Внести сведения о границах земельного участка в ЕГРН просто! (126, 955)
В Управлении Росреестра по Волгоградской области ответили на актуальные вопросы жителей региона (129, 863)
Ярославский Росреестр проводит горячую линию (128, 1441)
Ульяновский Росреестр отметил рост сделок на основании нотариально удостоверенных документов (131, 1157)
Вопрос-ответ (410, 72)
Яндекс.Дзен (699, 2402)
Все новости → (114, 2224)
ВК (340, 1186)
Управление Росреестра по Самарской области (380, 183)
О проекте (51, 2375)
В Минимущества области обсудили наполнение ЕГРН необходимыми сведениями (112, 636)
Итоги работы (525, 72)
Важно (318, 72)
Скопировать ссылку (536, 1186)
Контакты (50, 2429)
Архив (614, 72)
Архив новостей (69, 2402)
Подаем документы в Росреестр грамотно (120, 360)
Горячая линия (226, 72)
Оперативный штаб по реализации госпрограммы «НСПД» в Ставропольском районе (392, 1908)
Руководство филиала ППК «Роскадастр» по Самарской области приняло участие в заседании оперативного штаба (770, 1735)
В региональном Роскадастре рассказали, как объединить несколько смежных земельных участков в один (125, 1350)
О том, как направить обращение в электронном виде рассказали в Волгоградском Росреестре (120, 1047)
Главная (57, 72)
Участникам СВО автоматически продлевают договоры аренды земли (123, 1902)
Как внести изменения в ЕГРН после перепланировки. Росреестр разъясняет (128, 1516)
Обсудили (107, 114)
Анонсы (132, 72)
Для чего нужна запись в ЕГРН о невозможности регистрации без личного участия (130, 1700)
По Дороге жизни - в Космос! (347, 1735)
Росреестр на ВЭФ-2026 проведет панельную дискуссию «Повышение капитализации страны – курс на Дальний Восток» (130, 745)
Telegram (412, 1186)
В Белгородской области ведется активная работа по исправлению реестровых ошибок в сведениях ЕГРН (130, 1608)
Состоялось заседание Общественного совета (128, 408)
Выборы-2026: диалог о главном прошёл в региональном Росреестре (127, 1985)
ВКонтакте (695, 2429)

------------------------------------------------

• **ACTIVITY**:
From the data above, gather every line that includes the word "Росреестра".

• **COMPLETED EXERCISE**:
В Управлении Росреестра по Волгоградской области ответили на актуальные вопросы жителей региона (129, 863)
Управление Росреестра по Самарской области (380, 183)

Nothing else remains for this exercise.